Se trata de una iniciativa de la empresa alicantina Bodega Submarina del Mediterráneo

Una grúa saca los diversos silos en los que se encuentran las botellas bajo el mar. Víctor Guill

Actualmente, la mayoría de los aspectos de nuestra vida cotidiana avanzan y cambian paralelamente mediante nuevas ideas de mercado y el vino no es una excepción. Ahora las botellas de vino no solo tienen la posibilidad de una maduración terrestre.

Una empresa alicantina, bodega Submarina del Mediterráneo, ha patentado un proyecto en el que los vinos se sumergen en el mar a 25 y 30 metros de profundidad durante seis meses aproximadamente, obteniendo matices y aromas muy distintos a los habituales.

La ubicación de la bodega submarina se encuentra frente al Cabo de las Huertas de la capital alicantina, donde disponen de unos 2.000 metros cuadrados, en el que sumergen las botellas de vino en unos silos de hormigón diseñados para soportar las corrientes que se produzcan. En estos silos hay albergadas unas jaulas parecidas a las que se emplean en la maduración en tierra y que pueden contener hasta 700 botellas.

La evolución y los matices que adquieren los vinos en el mar son totalmente diferentes a los obtenidos en tierra. Desde la Universidad de Alicante se analizan los parámetros como el PH, la acidez y los azúcares, entre otros, y allí, se observan las diferencias de los vinos. Además, para poder llegar a imitar en tierra esta evolución que se produce en el mar se tardarían unos cinco años cuando en seis meses se completa el proceso bajo el agua. José Marín, propietario y gerente de la empresa alicantina, ha afirmado que «es una evolución muy grande y en el 95% de los casos positiva».

Esta empresa alicantina se dedica a hacer vino a todas las otras 5.000 bodegas en España que no tienen línea submarina y así acercarlo a empresas del Rivera del Duero, La Rioja, Galicia, Valencia, Alicante y Murcia. «En vez de hacer vinos propios, nos dedicamos a hacer vino a aquellas empresas que no tienen una línea de maduración bajo el mar».

━━━

* _APLICA LO LEÍDO_:
1. Reproduce literalmente una parte del artículo sobre la bodega submarina: arranca en las palabras "Actualmente, la mayoría" y detente después de "a los habituales.".
2. Responde estas preguntas con datos del artículo sobre la bodega submarina:
(a) ¿A qué profundidad se sumergen los vinos?
(b) ¿Cuántas botellas pueden contener las jaulas alojadas en los silos?
(c) ¿Qué institución analiza parámetros como el PH, la acidez y los azúcares?
3. Prolonga el artículo sobre la bodega submarina a partir de su última frase.

[Extractos del conjunto de datos]
━━━

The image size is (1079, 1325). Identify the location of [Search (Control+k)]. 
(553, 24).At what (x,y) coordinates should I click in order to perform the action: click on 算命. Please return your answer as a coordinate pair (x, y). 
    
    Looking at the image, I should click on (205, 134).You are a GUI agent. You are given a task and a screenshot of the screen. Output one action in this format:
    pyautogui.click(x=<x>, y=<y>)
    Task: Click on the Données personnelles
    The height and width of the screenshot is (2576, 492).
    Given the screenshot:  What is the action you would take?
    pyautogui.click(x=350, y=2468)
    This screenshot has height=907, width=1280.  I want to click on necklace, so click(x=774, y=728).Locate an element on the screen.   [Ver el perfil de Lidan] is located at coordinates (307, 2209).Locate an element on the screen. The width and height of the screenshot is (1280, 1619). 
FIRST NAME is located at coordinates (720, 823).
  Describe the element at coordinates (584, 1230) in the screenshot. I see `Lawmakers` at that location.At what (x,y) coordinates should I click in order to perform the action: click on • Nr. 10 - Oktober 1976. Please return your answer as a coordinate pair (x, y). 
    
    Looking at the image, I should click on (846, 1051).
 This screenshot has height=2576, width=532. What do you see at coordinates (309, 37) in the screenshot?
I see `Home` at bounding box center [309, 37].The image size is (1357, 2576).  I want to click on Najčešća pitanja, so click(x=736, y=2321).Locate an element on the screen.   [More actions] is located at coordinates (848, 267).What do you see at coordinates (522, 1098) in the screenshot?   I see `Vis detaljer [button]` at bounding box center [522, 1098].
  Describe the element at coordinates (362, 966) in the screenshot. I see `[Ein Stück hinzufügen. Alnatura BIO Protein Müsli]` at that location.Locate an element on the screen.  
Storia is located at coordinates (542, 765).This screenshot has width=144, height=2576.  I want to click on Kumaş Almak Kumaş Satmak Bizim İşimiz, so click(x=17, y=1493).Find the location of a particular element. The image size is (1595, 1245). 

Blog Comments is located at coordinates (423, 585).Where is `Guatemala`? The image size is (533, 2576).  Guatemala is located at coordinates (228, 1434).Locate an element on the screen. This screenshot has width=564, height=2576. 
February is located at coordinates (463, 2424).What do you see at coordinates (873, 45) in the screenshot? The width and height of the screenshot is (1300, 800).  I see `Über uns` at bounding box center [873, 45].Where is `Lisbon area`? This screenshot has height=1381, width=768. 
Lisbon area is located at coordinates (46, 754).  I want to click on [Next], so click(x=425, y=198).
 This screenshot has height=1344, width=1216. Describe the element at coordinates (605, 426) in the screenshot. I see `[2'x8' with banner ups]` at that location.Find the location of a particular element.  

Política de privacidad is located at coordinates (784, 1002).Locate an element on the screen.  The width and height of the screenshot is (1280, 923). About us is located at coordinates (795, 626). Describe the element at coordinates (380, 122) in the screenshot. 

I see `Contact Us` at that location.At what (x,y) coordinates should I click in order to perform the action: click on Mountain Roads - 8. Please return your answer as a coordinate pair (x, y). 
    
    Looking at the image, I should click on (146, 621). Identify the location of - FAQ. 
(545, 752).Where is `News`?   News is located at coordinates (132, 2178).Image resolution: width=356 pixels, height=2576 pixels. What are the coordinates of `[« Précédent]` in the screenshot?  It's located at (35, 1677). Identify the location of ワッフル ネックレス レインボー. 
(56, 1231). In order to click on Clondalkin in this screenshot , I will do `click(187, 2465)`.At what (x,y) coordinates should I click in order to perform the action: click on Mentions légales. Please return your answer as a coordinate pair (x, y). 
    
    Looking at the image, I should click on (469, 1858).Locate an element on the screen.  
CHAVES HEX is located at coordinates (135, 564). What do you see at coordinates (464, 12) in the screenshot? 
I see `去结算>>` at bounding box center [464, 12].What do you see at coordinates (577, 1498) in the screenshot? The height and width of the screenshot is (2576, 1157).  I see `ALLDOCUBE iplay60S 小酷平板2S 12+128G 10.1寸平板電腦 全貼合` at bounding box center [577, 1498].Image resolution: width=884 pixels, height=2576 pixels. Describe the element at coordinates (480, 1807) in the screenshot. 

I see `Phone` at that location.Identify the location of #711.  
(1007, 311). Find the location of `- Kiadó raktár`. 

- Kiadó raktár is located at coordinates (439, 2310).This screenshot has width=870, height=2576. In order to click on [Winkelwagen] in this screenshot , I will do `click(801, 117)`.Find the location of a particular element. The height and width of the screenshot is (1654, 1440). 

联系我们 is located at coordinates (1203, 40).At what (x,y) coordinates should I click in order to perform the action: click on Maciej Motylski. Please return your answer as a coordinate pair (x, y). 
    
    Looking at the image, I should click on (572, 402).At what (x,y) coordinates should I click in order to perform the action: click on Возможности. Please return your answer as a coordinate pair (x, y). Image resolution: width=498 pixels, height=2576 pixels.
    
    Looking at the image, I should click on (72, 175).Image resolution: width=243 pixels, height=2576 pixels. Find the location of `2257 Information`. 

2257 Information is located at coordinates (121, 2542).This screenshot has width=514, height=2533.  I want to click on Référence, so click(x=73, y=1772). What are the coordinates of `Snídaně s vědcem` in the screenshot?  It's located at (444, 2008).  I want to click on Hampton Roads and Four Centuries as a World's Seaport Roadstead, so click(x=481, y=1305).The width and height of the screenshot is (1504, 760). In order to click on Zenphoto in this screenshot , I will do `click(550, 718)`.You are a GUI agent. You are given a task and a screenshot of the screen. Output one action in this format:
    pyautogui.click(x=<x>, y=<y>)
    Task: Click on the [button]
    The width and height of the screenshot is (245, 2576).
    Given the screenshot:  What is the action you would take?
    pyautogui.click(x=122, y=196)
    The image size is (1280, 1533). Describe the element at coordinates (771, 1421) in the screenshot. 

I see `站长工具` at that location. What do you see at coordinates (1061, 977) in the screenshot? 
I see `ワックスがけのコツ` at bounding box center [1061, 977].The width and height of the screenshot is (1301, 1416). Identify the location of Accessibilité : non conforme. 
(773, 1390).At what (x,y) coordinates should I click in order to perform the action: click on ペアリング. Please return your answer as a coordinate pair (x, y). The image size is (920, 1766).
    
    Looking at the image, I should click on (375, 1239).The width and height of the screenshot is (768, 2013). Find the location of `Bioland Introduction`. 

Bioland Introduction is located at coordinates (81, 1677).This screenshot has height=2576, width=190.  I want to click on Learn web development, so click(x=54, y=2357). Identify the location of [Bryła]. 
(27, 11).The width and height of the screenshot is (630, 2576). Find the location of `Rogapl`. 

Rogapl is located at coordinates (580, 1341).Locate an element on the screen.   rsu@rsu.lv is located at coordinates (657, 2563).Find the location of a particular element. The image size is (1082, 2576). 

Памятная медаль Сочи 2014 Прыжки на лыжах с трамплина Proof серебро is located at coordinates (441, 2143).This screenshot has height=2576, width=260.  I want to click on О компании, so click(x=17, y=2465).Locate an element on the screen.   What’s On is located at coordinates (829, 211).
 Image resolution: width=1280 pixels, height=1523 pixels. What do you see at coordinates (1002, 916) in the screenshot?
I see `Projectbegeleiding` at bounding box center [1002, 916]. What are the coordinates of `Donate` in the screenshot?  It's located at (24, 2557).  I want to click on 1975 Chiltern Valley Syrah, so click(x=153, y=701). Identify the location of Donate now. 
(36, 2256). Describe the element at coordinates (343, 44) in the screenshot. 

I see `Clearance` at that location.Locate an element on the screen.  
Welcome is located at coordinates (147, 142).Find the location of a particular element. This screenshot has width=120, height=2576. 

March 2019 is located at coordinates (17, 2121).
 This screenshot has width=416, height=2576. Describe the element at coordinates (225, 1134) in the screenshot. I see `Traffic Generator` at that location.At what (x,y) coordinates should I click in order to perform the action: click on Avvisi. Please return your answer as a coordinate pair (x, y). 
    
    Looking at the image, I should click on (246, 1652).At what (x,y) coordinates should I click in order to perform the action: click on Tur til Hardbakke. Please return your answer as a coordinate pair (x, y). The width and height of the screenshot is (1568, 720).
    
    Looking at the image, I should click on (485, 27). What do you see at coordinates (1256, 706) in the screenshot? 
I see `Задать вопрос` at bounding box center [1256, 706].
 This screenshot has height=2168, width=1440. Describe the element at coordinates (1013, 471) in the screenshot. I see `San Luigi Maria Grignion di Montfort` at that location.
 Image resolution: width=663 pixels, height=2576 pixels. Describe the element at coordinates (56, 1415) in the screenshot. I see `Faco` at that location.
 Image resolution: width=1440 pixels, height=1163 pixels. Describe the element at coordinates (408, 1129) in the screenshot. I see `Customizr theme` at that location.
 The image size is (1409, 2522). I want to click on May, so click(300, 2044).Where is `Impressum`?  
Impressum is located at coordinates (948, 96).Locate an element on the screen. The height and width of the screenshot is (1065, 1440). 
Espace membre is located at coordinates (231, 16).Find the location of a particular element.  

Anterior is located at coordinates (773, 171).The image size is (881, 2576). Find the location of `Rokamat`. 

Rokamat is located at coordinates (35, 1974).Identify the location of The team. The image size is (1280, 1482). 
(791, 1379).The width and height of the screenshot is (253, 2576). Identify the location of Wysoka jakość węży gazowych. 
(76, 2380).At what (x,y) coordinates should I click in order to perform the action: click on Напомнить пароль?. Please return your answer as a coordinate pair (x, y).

━━━

* _RESPUESTAS EN ORDEN_:
1.
Actualmente, la mayoría de los aspectos de nuestra vida cotidiana avanzan y cambian paralelamente mediante nuevas ideas de mercado y el vino no es una excepción. Ahora las botellas de vino no solo tienen la posibilidad de una maduración terrestre.

Una empresa alicantina, bodega Submarina del Mediterráneo, ha patentado un proyecto en el que los vinos se sumergen en el mar a 25 y 30 metros de profundidad durante seis meses aproximadamente, obteniendo matices y aromas muy distintos a los habituales.

2.
(a) A 25 y 30 metros de profundidad.
(b) Hasta 700 botellas.
(c) La Universidad de Alicante.

3.
En este plan han colaborado diversas bodegas, entre ellas, las bodegas Lavia, ubicada en Bullas, pertenecientes al grupo MGWines. Estas han contribuido mediante vinos de diversas añadas del 2015 y 2016 que se producen allí a partir de uvas propias cultivadas de forma ecológica.

Las bodegas Lavia se incluyeron en el grupo de MGWines en 2014 por su peculiares características y en la actualidad este proyecto ha apostado por sus vinos. Asimismo, MGWines, con denominaciones de origen en Alicante,

Bullas, Bierzo y Almansa, es el grupo que más botellas ha madurado en esta primera prueba realizada.Tras seis meses bajo el mar, hace una semana se produjo la primera extracción de unas 1.320 botellas para observar su evolución y cambio. Las variedades de vinos que se han empleado pasan desde las marcas riesling, fondillón, Ribera del Duero hasta la presencia de una sidra vasca. Todos y cada uno de ellos con sabores muy distintos a los que se obtendrían en caso de una maduración fuera del medio marino.

Para su comprobación, el pasado jueves 3 de octubre se realizó la primera cata en la que todas las bodegas participantes mostraron su satisfacción ante los resultados obtenidos.

Por ello, tras su éxito, han decidido seguir apostando en esta idea innovadora con un toque muy distinto y así observar los resultados que se obtendrían con un mayor tiempo en estos silos de hormigón.